_COURT EXERCICE:_
Dans l'article sur Peter Doig, repérez la phrase « Les vagues ne nettoient pas les rivages, elles y déposent sans relâche des vestiges venus d’ailleurs. » et rendez-la en anglais.

_TEXTE:_
########
Art contemporain

Peter Doig - artiste

Par Vincent Noce · Le Journal des Arts

Le 12 février 2014 - 1970 mots

Peintre voyageur, aujourd’hui installé à New York, après Montréal, Londres et Trinidad, cet artiste a trouvé une nouvelle lumière pour de somptueux paysages. L’artiste Peter Doig expose actuellement au Musée des beaux-arts de Montréal ses toiles de la dernière décennie peintes à Trinidad.

Les vagues ne nettoient pas les rivages, elles y déposent sans relâche des vestiges venus d’ailleurs. Et il est des personnages qu’on dirait issus d’une nouvelle de Conrad qui les captent dans leurs songes.
########
_LISTE:_
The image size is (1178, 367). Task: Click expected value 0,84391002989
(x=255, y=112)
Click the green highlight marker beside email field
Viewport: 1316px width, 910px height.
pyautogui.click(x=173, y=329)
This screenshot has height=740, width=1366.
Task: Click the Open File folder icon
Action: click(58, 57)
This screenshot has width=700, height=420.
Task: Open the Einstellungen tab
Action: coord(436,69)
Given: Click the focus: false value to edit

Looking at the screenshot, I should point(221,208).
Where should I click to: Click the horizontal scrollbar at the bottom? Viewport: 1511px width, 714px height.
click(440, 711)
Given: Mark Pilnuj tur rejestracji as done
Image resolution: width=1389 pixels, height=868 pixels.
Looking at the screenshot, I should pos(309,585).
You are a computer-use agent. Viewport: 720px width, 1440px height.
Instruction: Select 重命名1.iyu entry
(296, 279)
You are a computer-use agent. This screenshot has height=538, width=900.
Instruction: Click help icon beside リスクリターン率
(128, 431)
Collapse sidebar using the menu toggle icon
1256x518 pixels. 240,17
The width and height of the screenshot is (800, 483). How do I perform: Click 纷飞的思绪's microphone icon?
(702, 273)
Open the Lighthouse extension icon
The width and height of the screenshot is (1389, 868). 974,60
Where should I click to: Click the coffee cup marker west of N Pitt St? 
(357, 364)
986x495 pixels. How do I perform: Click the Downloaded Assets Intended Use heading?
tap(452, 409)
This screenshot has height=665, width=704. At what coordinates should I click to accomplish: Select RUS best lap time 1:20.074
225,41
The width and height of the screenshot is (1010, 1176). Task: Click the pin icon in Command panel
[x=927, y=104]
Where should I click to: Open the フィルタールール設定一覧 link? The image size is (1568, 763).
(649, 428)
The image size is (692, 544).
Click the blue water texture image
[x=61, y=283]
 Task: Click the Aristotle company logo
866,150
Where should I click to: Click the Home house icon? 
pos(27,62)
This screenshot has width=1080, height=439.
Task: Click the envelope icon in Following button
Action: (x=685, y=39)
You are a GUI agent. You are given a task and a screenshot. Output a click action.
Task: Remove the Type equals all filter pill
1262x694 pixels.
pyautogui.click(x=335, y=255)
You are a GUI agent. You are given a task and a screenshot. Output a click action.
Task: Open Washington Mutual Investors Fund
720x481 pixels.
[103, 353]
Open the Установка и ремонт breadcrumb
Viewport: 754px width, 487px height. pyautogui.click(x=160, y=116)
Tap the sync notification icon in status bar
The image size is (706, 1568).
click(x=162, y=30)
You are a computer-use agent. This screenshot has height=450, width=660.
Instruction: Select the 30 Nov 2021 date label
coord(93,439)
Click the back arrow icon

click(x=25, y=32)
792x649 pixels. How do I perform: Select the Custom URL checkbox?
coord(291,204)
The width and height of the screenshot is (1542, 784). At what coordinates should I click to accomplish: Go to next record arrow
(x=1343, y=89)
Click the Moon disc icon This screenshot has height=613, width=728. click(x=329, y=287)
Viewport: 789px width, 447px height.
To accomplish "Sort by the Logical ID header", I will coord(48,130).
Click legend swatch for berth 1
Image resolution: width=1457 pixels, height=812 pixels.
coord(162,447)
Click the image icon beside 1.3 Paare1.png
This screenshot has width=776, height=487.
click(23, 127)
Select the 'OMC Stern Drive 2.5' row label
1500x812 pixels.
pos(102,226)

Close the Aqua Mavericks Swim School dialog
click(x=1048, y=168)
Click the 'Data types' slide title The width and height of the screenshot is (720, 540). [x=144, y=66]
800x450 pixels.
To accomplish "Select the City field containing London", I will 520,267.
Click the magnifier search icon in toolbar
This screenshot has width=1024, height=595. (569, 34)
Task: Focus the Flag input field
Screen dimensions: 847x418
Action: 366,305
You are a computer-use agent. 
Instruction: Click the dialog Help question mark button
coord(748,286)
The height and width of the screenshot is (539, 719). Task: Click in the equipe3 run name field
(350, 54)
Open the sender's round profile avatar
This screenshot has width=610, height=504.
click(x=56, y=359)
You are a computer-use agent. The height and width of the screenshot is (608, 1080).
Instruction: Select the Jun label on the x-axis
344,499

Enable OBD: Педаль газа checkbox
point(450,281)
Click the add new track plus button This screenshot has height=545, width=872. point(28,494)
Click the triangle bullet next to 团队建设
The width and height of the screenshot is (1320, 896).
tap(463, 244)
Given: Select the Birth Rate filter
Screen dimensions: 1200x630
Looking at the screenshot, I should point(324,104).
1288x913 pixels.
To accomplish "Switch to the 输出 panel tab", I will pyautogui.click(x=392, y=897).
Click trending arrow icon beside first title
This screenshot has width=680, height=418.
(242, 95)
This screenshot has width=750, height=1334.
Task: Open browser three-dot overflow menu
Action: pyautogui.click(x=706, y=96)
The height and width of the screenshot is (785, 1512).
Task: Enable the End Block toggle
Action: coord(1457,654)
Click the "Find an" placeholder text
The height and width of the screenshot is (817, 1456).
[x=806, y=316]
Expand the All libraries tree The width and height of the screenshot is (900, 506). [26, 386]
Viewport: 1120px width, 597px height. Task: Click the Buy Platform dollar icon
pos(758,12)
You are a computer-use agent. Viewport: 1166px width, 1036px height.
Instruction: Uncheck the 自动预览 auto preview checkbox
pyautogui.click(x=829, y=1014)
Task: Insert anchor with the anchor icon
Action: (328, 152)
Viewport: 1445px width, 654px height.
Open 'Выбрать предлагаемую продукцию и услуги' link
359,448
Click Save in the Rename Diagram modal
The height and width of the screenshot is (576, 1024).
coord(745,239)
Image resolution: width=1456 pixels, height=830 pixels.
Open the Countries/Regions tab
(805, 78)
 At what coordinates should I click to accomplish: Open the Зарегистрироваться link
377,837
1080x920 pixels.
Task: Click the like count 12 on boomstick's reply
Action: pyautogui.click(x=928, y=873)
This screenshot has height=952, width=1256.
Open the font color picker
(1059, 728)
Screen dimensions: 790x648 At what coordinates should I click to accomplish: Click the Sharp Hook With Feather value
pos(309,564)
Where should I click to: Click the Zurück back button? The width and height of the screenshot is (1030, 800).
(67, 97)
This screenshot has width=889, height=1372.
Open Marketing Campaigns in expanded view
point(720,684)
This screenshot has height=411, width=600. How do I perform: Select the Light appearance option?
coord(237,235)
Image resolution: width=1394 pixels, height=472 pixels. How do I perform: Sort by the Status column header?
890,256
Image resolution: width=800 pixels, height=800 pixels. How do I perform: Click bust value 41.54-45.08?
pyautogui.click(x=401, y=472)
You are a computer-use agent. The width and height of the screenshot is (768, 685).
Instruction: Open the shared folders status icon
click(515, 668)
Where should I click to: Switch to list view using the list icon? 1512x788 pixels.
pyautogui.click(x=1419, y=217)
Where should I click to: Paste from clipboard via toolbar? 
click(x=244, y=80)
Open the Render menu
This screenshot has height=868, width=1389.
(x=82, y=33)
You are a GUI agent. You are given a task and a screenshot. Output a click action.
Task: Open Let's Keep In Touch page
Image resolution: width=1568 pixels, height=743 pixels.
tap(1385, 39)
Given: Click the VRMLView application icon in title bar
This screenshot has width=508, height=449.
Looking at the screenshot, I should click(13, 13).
########
_RÉPONSE ATTENDUE:_
Waves do not clean the shores; they ceaselessly deposit remnants from elsewhere upon them.